┏━━

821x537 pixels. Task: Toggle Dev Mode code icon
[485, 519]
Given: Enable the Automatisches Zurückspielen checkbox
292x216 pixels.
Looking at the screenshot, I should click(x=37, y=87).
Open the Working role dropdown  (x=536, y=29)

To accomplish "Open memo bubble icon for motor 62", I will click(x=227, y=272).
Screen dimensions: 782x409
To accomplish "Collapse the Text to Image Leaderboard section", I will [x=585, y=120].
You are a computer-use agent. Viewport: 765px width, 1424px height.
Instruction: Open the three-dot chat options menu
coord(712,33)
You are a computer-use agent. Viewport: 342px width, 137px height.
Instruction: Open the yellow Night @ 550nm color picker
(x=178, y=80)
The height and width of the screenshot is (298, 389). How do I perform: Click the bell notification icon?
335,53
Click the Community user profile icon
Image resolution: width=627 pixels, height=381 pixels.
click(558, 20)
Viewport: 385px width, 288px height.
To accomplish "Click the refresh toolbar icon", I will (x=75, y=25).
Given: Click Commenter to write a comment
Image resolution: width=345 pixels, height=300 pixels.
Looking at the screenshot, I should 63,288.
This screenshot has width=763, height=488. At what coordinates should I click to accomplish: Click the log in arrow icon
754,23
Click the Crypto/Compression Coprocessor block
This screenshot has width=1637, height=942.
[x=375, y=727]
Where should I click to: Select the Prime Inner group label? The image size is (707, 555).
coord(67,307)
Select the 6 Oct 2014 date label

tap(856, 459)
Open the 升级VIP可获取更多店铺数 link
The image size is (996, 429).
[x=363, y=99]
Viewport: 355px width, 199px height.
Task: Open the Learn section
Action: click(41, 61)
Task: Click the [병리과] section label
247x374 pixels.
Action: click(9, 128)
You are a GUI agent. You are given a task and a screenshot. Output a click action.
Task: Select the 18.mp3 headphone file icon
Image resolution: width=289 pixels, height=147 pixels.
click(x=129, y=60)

┗━━

● **WHAT YOU SHOULD DO**: Write out the complete material a second time, matching it exactly.

● **ANSWER**:
821x537 pixels. Task: Toggle Dev Mode code icon
[485, 519]
Given: Enable the Automatisches Zurückspielen checkbox
292x216 pixels.
Looking at the screenshot, I should click(x=37, y=87).
Open the Working role dropdown  (x=536, y=29)

To accomplish "Open memo bubble icon for motor 62", I will click(x=227, y=272).
Screen dimensions: 782x409
To accomplish "Collapse the Text to Image Leaderboard section", I will [x=585, y=120].
You are a computer-use agent. Viewport: 765px width, 1424px height.
Instruction: Open the three-dot chat options menu
coord(712,33)
You are a computer-use agent. Viewport: 342px width, 137px height.
Instruction: Open the yellow Night @ 550nm color picker
(x=178, y=80)
The height and width of the screenshot is (298, 389). How do I perform: Click the bell notification icon?
335,53
Click the Community user profile icon
Image resolution: width=627 pixels, height=381 pixels.
click(558, 20)
Viewport: 385px width, 288px height.
To accomplish "Click the refresh toolbar icon", I will (x=75, y=25).
Given: Click Commenter to write a comment
Image resolution: width=345 pixels, height=300 pixels.
Looking at the screenshot, I should 63,288.
This screenshot has width=763, height=488. At what coordinates should I click to accomplish: Click the log in arrow icon
754,23
Click the Crypto/Compression Coprocessor block
This screenshot has width=1637, height=942.
[x=375, y=727]
Where should I click to: Select the Prime Inner group label? The image size is (707, 555).
coord(67,307)
Select the 6 Oct 2014 date label

tap(856, 459)
Open the 升级VIP可获取更多店铺数 link
The image size is (996, 429).
[x=363, y=99]
Viewport: 355px width, 199px height.
Task: Open the Learn section
Action: click(41, 61)
Task: Click the [병리과] section label
247x374 pixels.
Action: click(9, 128)
You are a GUI agent. You are given a task and a screenshot. Output a click action.
Task: Select the 18.mp3 headphone file icon
Image resolution: width=289 pixels, height=147 pixels.
click(x=129, y=60)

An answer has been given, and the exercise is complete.